[Pixel coordinate grounding data]
**********

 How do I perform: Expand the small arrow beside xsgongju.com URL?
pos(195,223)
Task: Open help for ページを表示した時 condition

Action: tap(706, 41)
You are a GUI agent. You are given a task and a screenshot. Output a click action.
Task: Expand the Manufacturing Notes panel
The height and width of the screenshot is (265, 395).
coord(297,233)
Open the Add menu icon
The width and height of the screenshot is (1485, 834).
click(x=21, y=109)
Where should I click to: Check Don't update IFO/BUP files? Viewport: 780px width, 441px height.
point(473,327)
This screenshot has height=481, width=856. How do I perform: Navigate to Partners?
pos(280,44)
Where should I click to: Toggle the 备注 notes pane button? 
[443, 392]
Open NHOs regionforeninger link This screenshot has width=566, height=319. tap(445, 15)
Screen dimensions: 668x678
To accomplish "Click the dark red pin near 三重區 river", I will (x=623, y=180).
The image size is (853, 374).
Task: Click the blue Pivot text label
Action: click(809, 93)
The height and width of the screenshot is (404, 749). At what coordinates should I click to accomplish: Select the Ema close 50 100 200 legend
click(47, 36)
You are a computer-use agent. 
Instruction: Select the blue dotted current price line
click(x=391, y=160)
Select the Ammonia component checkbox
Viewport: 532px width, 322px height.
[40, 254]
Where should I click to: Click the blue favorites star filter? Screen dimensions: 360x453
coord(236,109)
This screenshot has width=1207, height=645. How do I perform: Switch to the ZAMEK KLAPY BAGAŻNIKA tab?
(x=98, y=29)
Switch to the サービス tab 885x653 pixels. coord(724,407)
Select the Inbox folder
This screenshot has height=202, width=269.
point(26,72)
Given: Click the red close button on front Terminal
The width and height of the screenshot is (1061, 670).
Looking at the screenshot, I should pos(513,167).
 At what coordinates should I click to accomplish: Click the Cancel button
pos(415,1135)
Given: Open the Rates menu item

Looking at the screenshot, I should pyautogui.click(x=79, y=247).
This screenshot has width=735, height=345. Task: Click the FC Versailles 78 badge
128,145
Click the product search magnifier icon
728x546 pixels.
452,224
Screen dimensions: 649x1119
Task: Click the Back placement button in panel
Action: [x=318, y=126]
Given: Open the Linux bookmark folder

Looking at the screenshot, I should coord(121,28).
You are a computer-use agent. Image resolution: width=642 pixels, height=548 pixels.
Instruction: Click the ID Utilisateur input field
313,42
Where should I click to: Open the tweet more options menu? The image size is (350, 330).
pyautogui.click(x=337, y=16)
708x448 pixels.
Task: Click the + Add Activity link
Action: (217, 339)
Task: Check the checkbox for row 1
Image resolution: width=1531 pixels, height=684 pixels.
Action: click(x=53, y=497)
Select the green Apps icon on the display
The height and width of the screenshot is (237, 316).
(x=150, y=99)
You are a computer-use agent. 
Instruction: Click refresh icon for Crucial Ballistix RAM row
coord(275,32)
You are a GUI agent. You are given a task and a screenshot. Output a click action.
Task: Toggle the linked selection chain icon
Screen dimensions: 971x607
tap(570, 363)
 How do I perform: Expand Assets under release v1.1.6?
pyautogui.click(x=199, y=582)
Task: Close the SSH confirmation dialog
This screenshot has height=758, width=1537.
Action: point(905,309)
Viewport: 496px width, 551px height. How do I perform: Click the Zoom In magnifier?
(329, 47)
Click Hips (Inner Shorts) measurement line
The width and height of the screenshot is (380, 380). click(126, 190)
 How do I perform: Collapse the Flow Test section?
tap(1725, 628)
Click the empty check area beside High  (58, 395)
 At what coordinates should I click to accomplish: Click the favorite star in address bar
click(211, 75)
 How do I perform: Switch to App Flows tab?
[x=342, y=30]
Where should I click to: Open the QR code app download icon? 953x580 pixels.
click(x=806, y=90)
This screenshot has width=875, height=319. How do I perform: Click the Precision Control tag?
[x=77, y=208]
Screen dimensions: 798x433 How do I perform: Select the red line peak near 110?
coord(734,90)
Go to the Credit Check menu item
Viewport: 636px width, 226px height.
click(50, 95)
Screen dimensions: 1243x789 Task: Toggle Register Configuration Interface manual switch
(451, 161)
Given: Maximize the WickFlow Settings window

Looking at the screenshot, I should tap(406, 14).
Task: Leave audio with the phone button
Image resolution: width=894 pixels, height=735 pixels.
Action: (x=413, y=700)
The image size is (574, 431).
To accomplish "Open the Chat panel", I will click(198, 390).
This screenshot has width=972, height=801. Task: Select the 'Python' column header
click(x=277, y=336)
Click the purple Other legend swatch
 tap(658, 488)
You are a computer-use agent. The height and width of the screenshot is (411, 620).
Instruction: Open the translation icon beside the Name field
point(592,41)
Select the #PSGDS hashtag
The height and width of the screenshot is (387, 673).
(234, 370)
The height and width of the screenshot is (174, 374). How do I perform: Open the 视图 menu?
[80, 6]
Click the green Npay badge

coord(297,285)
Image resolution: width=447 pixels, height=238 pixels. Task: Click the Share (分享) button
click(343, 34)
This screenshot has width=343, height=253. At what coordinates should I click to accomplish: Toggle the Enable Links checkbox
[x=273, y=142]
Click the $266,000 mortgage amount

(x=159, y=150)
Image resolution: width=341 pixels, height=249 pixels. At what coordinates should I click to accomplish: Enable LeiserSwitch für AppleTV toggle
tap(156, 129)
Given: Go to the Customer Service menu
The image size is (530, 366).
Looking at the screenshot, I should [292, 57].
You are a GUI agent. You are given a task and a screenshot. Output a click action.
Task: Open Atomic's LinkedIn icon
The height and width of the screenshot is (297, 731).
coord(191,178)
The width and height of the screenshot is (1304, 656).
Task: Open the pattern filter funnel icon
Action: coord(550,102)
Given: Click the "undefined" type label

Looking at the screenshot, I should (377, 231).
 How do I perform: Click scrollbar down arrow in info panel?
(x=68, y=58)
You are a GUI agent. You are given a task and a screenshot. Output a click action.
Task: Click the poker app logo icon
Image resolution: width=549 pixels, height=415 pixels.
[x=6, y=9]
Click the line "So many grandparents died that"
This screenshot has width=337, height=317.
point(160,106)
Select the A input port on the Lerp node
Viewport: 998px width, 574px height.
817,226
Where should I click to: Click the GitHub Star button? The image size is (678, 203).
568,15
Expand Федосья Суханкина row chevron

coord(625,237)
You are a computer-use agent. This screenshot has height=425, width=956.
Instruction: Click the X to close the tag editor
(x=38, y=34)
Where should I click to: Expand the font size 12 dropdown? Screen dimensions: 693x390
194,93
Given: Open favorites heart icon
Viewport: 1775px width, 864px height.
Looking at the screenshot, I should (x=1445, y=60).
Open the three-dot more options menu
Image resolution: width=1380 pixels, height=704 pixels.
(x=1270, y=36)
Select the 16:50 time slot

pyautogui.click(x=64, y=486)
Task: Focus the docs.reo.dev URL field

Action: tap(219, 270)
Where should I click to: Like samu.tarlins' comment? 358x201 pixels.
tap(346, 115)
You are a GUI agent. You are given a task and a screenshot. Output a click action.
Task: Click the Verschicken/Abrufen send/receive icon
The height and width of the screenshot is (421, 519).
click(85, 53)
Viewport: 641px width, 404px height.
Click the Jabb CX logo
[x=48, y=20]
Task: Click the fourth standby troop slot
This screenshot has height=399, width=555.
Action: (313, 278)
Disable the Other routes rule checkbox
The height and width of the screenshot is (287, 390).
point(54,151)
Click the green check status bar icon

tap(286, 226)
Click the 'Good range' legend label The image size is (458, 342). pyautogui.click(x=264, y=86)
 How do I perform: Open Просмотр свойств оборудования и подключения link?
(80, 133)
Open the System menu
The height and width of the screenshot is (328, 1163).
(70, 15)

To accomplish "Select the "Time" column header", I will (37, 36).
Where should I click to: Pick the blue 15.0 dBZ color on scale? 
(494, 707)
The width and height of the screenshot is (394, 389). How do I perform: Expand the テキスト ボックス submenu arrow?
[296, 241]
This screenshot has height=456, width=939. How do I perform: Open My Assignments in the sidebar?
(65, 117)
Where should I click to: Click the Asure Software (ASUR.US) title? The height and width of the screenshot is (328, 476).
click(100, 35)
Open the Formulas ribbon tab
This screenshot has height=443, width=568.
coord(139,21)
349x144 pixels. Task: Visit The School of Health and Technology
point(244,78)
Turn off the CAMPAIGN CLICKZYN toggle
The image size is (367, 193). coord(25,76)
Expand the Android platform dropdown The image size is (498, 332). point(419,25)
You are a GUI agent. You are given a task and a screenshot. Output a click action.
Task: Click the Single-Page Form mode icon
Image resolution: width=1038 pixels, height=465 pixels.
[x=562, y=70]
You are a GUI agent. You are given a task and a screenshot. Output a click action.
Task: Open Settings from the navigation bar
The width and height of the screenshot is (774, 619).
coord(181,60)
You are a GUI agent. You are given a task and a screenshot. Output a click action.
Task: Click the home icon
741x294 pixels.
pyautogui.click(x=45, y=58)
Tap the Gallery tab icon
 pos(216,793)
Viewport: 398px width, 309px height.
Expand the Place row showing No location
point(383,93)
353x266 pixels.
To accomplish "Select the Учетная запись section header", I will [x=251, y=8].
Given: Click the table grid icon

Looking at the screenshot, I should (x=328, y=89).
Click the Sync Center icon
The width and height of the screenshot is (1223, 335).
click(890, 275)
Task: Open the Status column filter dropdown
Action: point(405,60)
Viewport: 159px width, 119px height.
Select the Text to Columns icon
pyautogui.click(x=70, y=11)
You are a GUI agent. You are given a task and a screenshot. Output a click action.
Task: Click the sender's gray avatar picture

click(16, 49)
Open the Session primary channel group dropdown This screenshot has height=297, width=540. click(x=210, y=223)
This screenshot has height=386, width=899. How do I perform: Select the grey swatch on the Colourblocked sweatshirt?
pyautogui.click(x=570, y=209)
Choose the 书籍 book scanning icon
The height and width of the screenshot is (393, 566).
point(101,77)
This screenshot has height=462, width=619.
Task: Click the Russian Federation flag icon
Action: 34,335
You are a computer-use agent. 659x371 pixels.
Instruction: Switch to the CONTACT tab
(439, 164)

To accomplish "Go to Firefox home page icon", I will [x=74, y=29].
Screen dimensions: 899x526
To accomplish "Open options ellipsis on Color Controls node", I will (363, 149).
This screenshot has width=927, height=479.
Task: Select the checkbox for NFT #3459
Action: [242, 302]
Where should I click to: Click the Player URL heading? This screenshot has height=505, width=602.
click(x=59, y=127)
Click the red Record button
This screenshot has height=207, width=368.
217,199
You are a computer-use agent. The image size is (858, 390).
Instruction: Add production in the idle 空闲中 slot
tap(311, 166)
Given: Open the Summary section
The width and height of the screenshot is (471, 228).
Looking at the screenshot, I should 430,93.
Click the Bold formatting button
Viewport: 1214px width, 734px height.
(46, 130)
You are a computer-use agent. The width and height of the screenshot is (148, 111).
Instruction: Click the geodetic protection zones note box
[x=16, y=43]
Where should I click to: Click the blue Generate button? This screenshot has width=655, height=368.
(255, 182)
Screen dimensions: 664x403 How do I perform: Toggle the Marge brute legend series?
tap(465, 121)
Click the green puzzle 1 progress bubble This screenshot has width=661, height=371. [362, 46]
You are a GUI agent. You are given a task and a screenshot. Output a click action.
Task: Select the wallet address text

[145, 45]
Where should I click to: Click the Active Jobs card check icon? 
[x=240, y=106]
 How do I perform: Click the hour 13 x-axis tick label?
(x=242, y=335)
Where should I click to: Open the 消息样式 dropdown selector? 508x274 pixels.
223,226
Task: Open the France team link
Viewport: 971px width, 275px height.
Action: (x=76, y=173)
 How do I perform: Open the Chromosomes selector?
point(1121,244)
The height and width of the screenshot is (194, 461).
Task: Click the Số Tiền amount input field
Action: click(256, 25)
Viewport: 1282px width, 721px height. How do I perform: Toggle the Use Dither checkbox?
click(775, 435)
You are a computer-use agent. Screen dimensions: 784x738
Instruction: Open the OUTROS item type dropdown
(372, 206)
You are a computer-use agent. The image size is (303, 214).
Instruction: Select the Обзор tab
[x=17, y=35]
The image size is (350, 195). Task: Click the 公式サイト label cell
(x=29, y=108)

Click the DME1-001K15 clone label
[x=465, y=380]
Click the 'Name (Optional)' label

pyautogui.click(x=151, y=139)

**********

→ What to do
Exactly how many lines of the records include "computer"? Provide the number by itself.

→ Result for this task
10